Produce a verbatim transcription of the records below, beginning at the line containing "This screenshot has height=812, width=1503." and ending at the final line; include only those lines.

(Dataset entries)
-------

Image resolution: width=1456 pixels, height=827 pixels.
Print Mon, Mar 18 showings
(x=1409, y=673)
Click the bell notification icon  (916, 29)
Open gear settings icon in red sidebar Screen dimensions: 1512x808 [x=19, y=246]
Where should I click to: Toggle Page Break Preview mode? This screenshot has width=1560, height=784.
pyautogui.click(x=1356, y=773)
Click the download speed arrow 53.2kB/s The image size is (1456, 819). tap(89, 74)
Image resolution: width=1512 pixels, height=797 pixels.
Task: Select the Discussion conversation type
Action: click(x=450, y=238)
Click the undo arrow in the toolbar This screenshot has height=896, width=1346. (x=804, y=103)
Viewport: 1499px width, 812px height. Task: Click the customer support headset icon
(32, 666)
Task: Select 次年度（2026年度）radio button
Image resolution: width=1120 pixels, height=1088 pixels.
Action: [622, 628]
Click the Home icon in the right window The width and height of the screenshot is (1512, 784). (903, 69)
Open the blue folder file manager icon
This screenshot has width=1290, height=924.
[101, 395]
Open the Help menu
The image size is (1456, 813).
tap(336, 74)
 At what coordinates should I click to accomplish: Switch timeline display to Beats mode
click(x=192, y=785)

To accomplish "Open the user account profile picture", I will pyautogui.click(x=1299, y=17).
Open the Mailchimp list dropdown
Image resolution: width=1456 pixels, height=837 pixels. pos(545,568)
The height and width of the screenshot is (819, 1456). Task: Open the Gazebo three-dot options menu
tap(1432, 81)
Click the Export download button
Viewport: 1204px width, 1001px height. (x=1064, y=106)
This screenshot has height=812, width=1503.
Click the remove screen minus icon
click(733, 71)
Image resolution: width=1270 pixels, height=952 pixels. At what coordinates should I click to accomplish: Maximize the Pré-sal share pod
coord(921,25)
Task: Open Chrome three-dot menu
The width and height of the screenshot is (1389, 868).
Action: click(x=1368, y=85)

-------

**Written solution:**
This screenshot has height=812, width=1503.
Click the remove screen minus icon
click(733, 71)
Image resolution: width=1270 pixels, height=952 pixels. At what coordinates should I click to accomplish: Maximize the Pré-sal share pod
coord(921,25)
Task: Open Chrome three-dot menu
The width and height of the screenshot is (1389, 868).
Action: click(x=1368, y=85)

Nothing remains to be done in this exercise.